(Stored data)
'''
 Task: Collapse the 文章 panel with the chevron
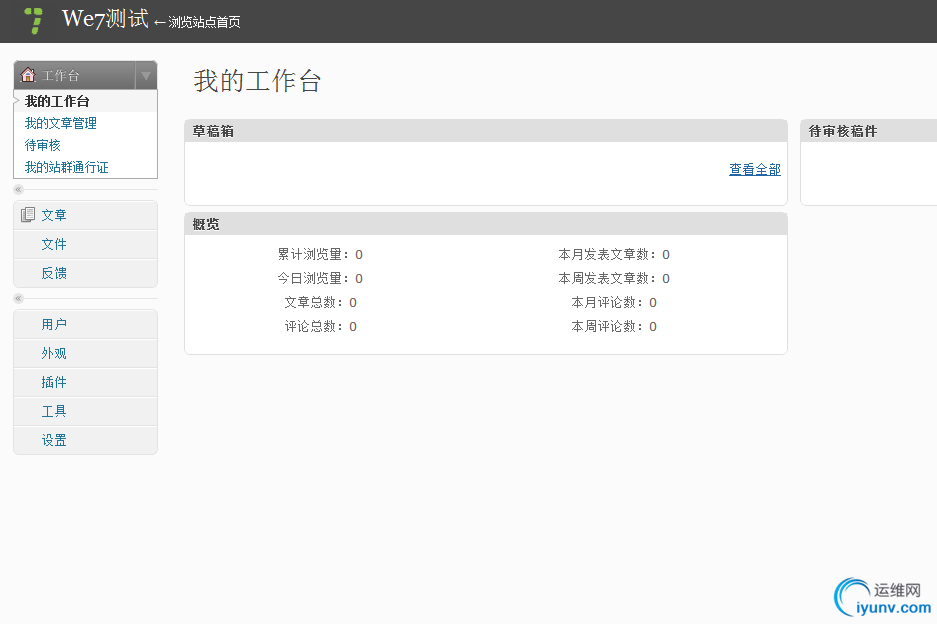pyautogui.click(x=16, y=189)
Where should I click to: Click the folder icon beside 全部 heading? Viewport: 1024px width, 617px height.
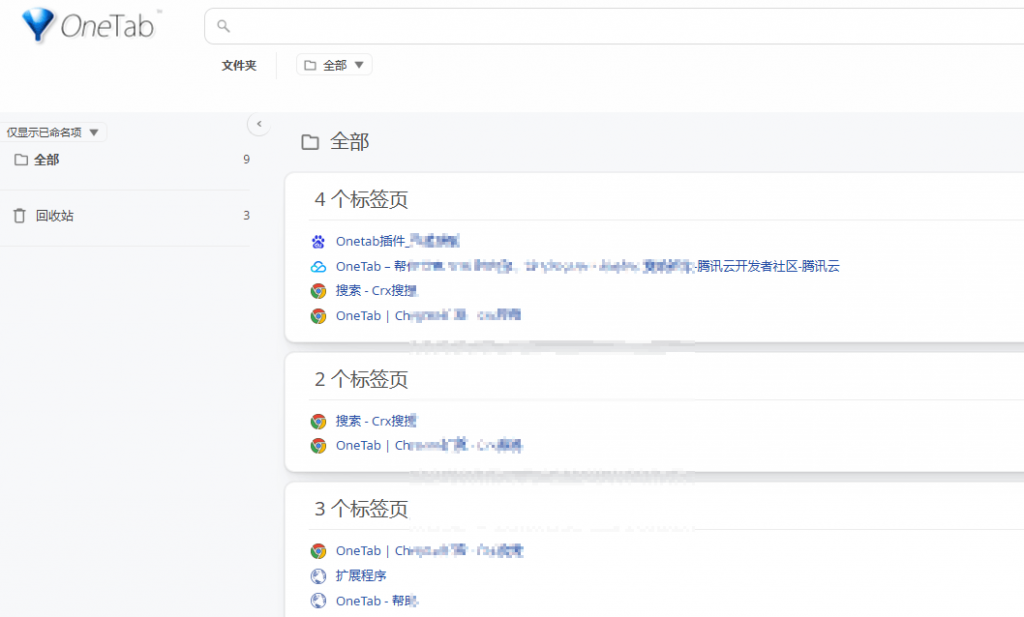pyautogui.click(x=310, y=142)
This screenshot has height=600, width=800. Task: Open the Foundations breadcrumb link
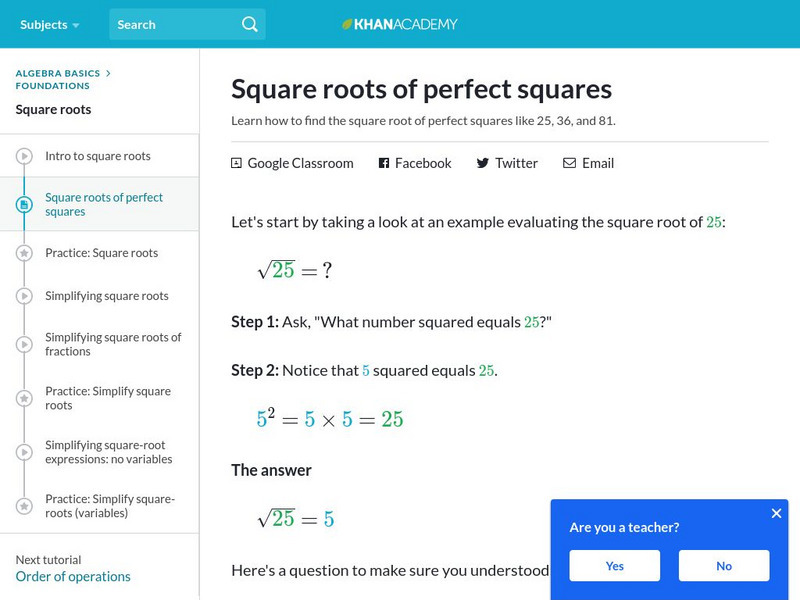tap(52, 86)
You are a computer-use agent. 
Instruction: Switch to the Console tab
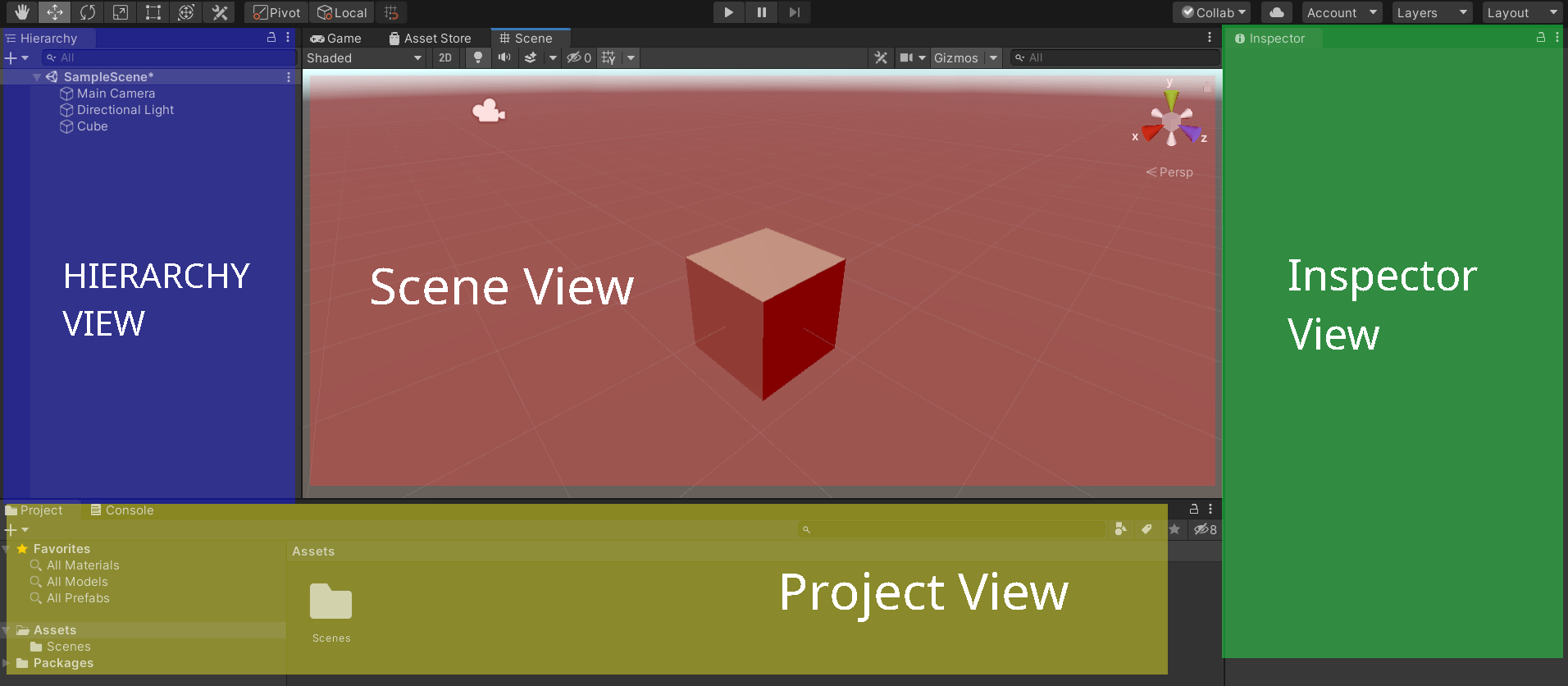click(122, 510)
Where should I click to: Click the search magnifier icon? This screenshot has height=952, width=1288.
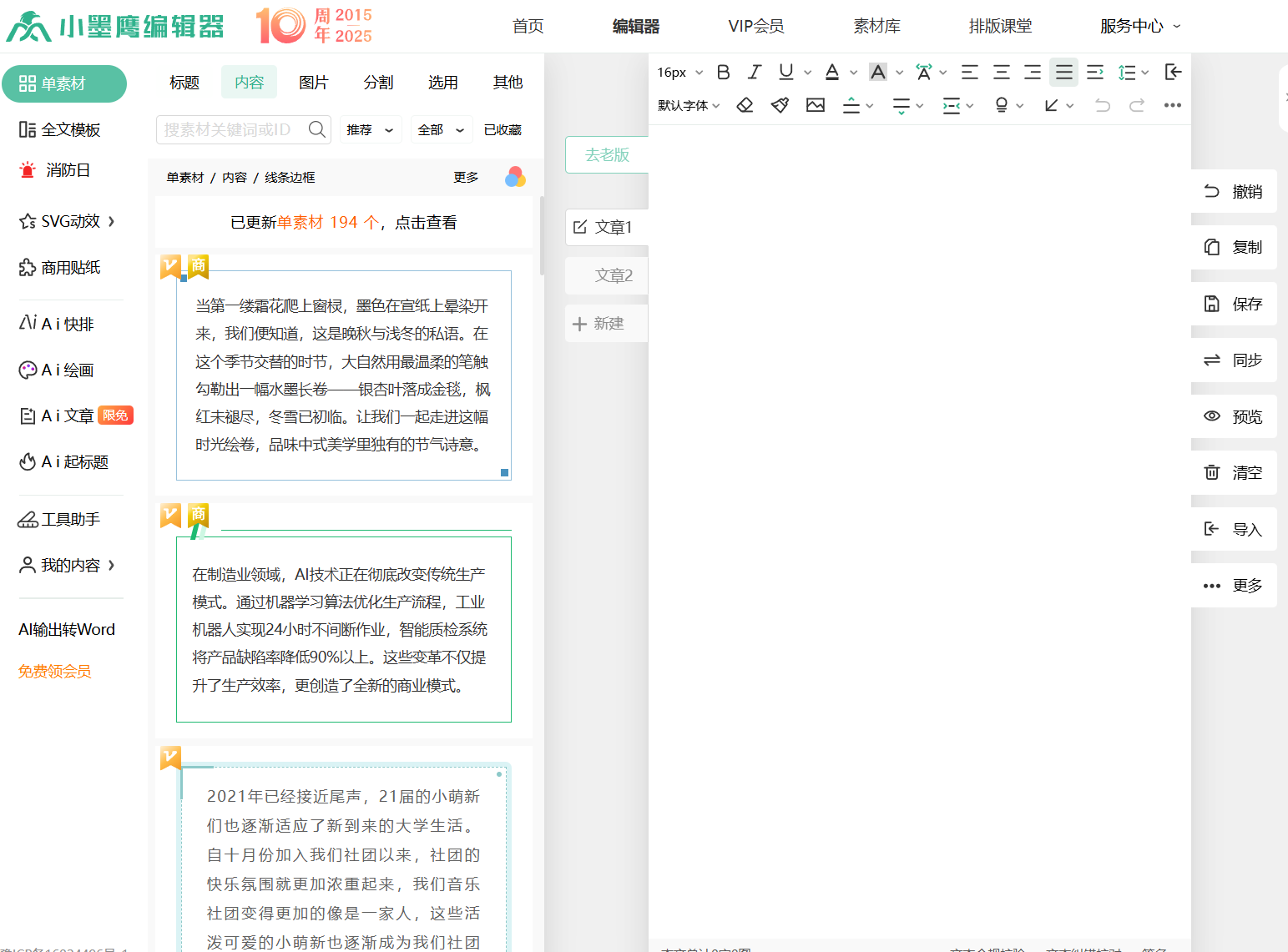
'''
## [Activity]
Restate each entry word for word, leaving out any pictures.

## [Written solution]
 Task: Collapse the 文章 panel with the chevron
pyautogui.click(x=16, y=189)
Where should I click to: Click the folder icon beside 全部 heading? Viewport: 1024px width, 617px height.
pyautogui.click(x=310, y=142)
This screenshot has height=600, width=800. Task: Open the Foundations breadcrumb link
tap(52, 86)
You are a computer-use agent. 
Instruction: Switch to the Console tab
click(122, 510)
Where should I click to: Click the search magnifier icon? This screenshot has height=952, width=1288.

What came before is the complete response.